Wednesday, May 30, 2012


Doc Watson

March 3, 1923 – May 29, 2012

I saw Doc Watson perform so many decades ago, with his son Merle, an outdoor stage, thousands of us camped on a hillside all day being overblown and overflown with folk music. A place in the heart. You saw Doc Watson, too, I would bet; many saw Doc Watson perform, or owned his many records, always reliable and wholesome and very good. Doc Watson spoke, as a blind man, how scary the road could be for him, and still he came forth and played for us. We may as well thank our lucky stars.
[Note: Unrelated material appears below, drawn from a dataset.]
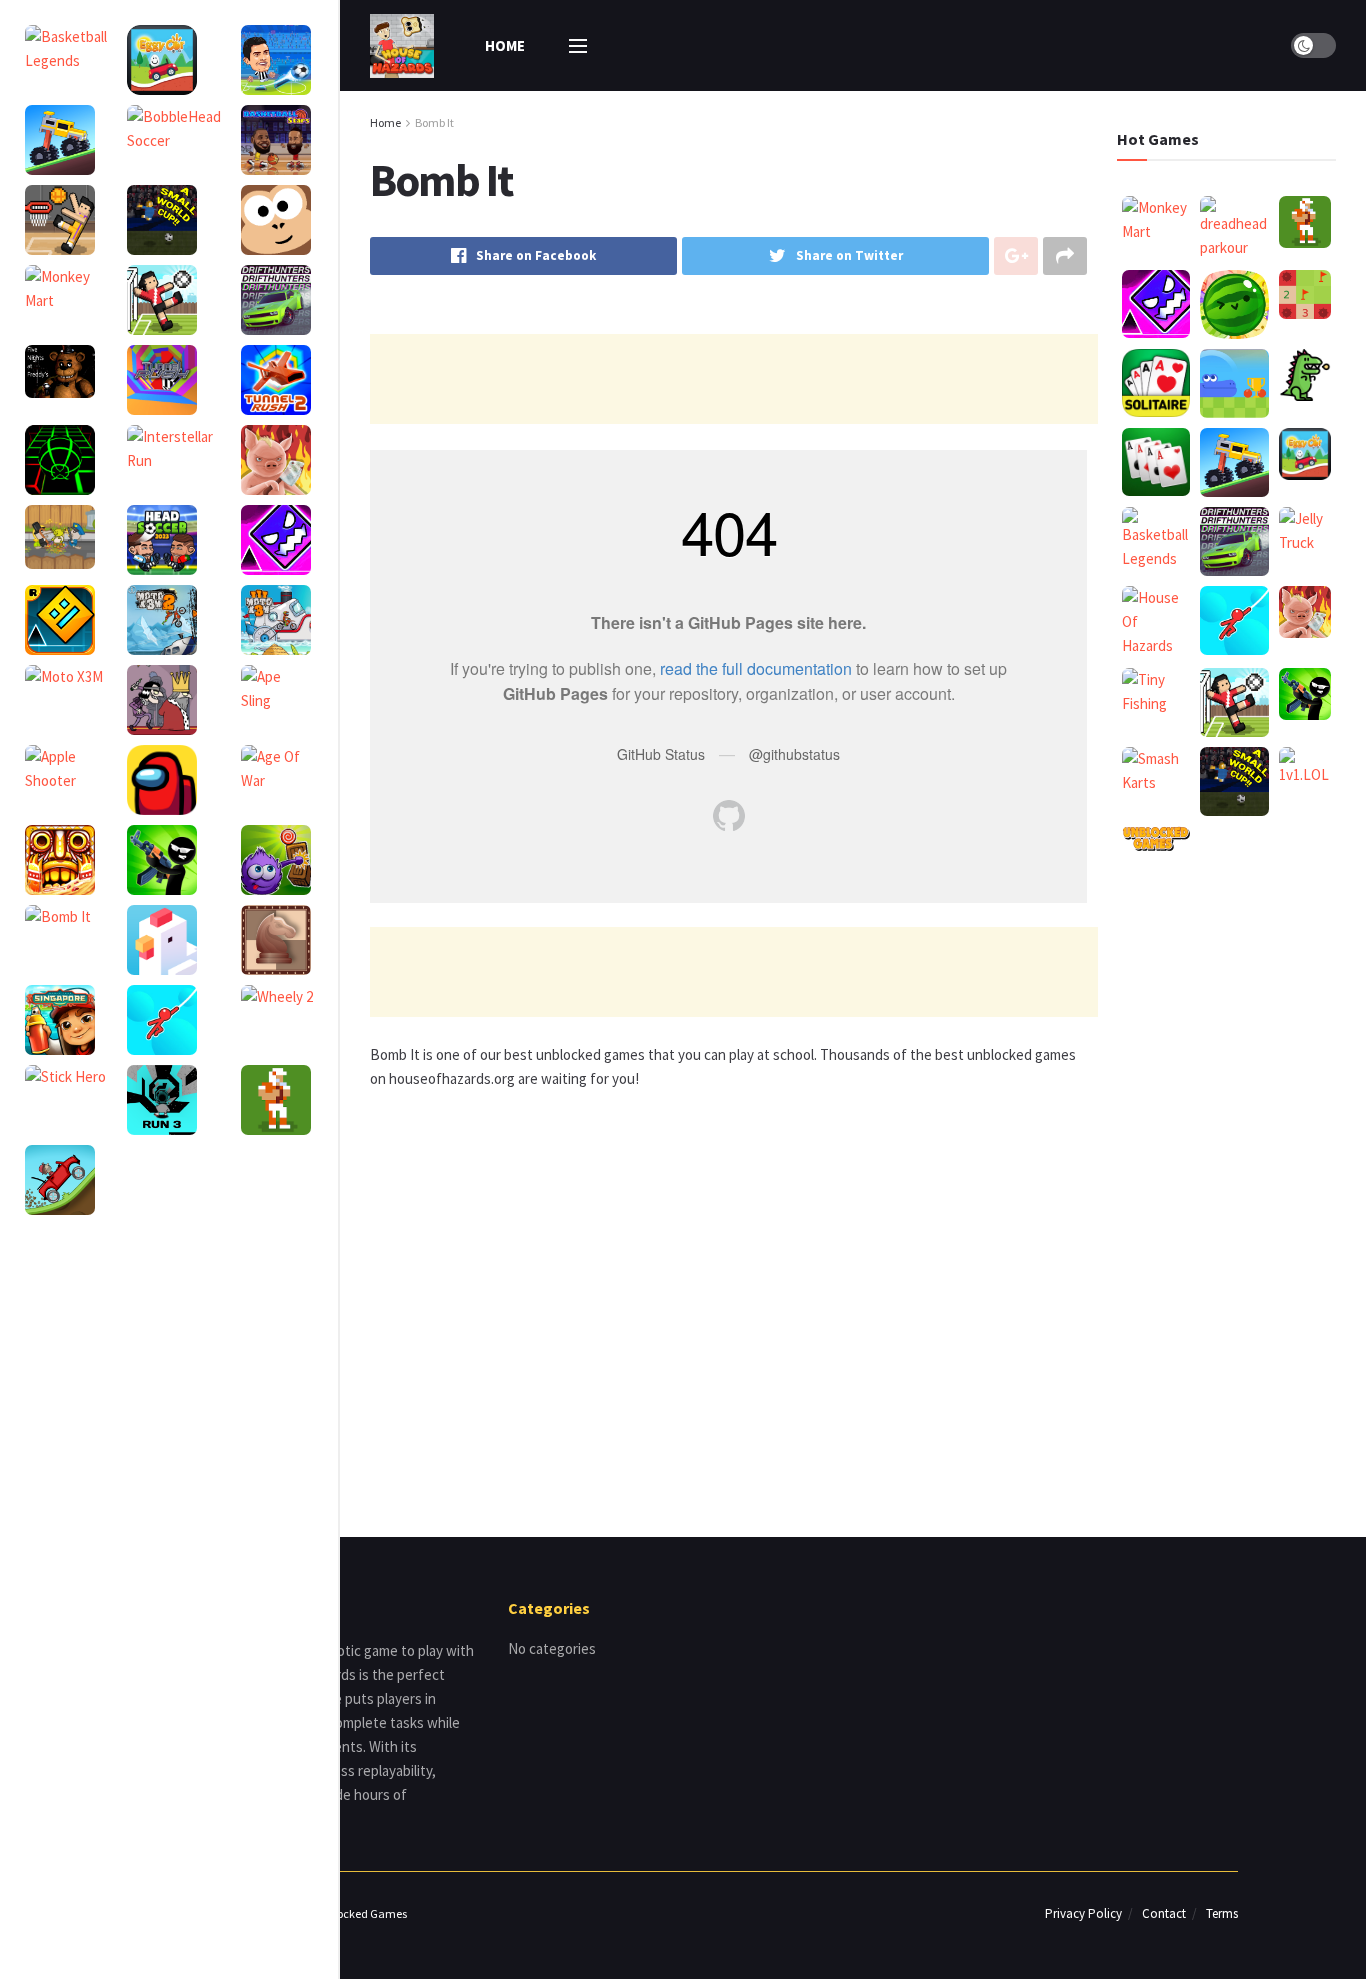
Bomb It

One of my favorite Doc Watson moments is on the triple Nitty Gritty Dirt Band album where Doc Watson and Merle Travis meet. You can listen to the difference in the guitar masters strumming and in their voices when they talk, spontaneously, the record picking it all up. What Doc Watson says in but a few words, just like his playing, almost sums up his entire life up to that time. His sharing was seamless and expansive. And the Merle Travis chuckle and laconic humility balances the scales of the meeting. They went on to play a tune like a team of horses charging across a stream.
. .

Doc Watson & Merle Travis: First Meeting (Dialogue) by The Nitty Gritty Dirt Band on Grooveshark

another favorite album (I'm playing it now) was this beauty titled Elementary Doctor Watson (with Merle Watson) on the tiny Poppy label. I used to watch that poppy design on the album spin on the turntable while the tunes played. . .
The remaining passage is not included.